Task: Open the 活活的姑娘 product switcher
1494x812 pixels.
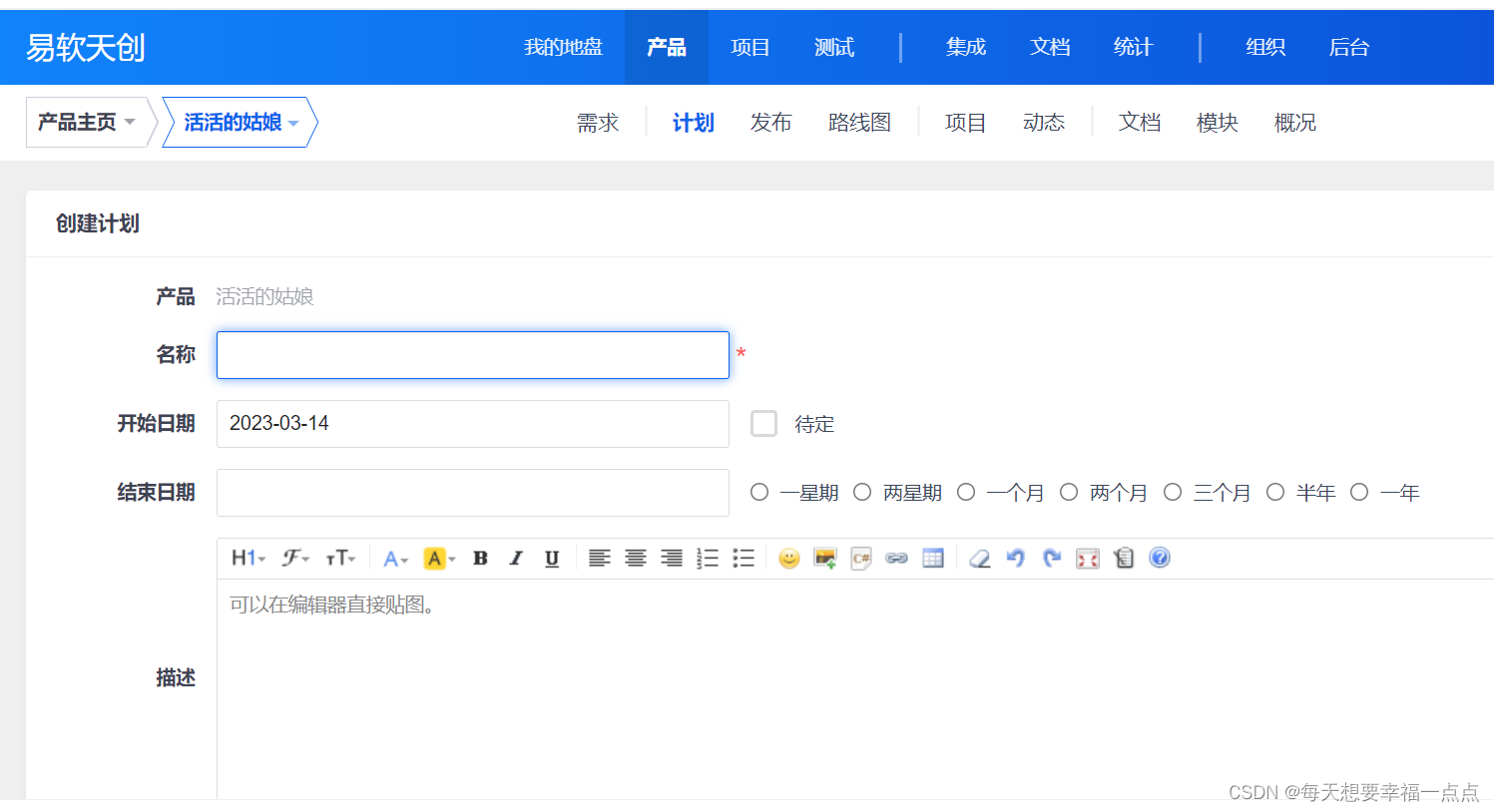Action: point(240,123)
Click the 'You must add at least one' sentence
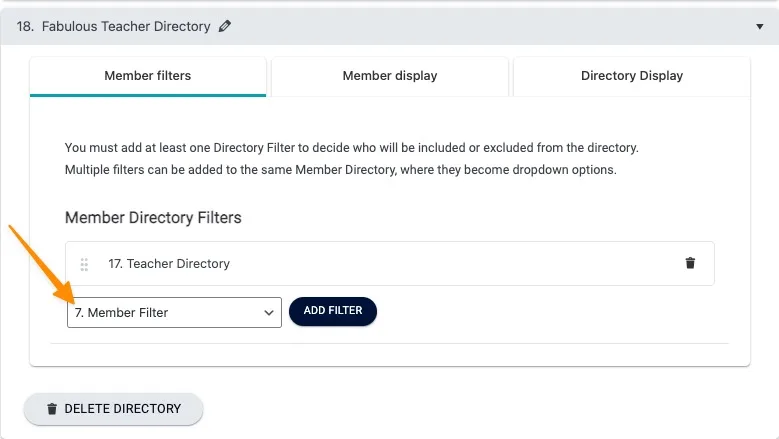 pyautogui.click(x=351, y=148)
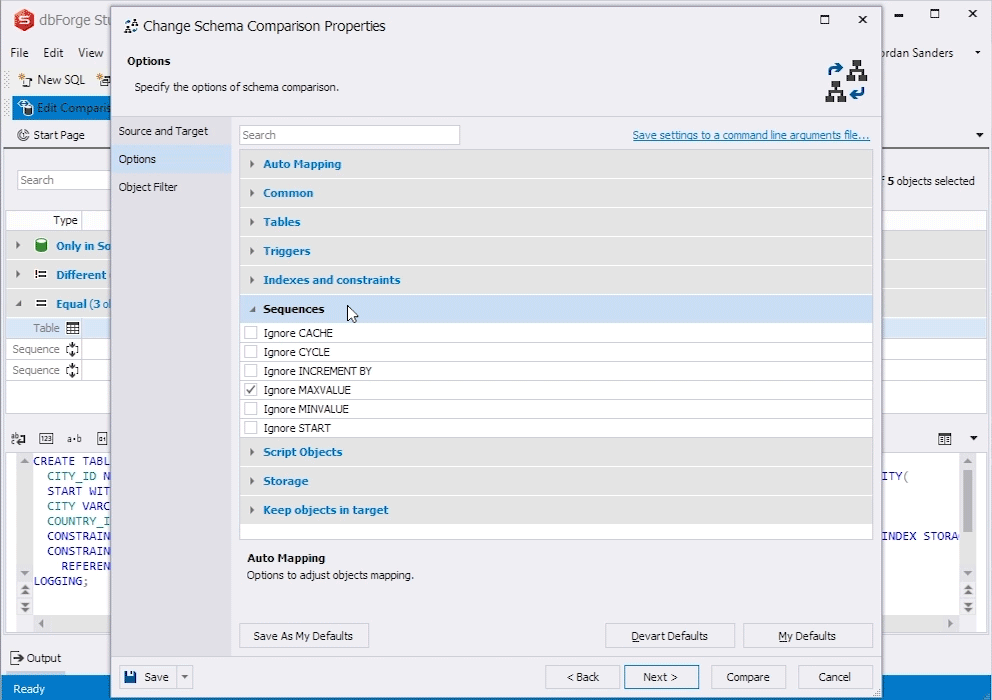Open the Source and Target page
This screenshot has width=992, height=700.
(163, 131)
__________
*WHAT TO PRODUCE*
Please reproduce the full listing above word for word, omitting the pictures.

*RIGHT ANSWER*
Task: Open the 活活的姑娘 product switcher
1494x812 pixels.
Action: point(240,123)
Click the 'You must add at least one' sentence
 pyautogui.click(x=351, y=148)
Open the Source and Target page
This screenshot has width=992, height=700.
(163, 131)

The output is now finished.